A UAV fueled by CNG?
Developed for manned flight, the VX-1 KittyHawk, designed by VX Aerospace (Morgantown, N.C.,) has received more recent attention as a unmanned aerial vehicle (UAV) powered by compressed natural gas.
Originally developed for manned flight in light aviation, the VX-1 KittyHawk has received more recent attention as a long-range, fuel-efficient unmanned aerial vehicle (UAV). “There is nothing like it flying today,” claims Bob Skillen, the founder and chief engineer at VX Aerospace (Morgantown, N.C.).
The plan for both markets is to power the VX-1 KittyHawk with compressed natural gas (CNG). Skillen relates that Aviat Aircraft (Avton, Wyo.) generated a lot of press for its Husky CNG-fueled model at the EAA AirVenture 2013 show in Oshkosh, Wis.
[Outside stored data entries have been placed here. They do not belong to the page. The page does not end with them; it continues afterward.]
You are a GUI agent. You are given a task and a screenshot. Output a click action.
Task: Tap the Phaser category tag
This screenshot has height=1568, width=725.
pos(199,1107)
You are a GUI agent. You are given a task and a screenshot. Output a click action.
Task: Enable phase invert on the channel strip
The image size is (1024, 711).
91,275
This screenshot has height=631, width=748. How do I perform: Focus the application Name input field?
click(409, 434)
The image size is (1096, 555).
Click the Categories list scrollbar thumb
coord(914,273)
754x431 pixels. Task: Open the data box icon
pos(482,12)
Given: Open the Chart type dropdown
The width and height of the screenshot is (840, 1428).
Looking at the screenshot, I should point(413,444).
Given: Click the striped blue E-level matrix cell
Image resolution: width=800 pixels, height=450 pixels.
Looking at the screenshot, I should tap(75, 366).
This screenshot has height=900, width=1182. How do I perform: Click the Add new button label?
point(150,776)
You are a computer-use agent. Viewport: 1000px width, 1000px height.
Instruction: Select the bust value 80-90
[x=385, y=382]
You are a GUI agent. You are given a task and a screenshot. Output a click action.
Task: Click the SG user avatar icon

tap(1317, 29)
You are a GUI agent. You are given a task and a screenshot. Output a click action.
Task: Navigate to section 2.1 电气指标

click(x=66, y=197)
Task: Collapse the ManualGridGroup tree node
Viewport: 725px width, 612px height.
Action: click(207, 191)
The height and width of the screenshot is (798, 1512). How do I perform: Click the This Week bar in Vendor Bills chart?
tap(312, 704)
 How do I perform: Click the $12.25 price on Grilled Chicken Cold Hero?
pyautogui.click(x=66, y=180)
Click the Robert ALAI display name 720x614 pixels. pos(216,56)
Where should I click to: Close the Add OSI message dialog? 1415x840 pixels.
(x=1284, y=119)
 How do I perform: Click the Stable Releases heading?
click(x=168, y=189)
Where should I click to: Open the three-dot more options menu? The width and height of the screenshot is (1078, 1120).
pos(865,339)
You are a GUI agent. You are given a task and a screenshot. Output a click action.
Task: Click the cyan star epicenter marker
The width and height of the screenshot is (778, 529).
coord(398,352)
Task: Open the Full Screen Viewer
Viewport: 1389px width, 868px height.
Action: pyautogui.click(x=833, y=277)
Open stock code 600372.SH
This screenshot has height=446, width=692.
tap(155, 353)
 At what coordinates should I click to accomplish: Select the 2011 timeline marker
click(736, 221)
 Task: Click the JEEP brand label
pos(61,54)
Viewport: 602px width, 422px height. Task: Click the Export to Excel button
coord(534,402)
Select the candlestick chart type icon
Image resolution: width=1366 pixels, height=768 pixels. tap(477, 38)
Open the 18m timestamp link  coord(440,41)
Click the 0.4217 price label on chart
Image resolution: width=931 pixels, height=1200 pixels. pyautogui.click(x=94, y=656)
“The tank hung below the belly and the aircraft achieved 80 to 90 mph, burning only 8 to 9 gal/hr,” Skillen recalls. “A full-scale KittyHawk can accommodate CNG tanks without any aerodynamic compromise or cockpit modifications.” CNG is currently one-third the cost of aviation fuel, which the U.S. government would like to see phased out anyway, because it contains lead. With CNG at $2/gal, Skillen projects the KittyHawk can fly two occupants at 140 mph (2 miles/min) with a fuel cost of $.08/mile. “Currently, most light aircraft have a fuel cost of $.20 to $.30/mile,” he notes, “So the KittyHawk would reduce that by a factor of three, but also cut emissions by up to 40 percent.”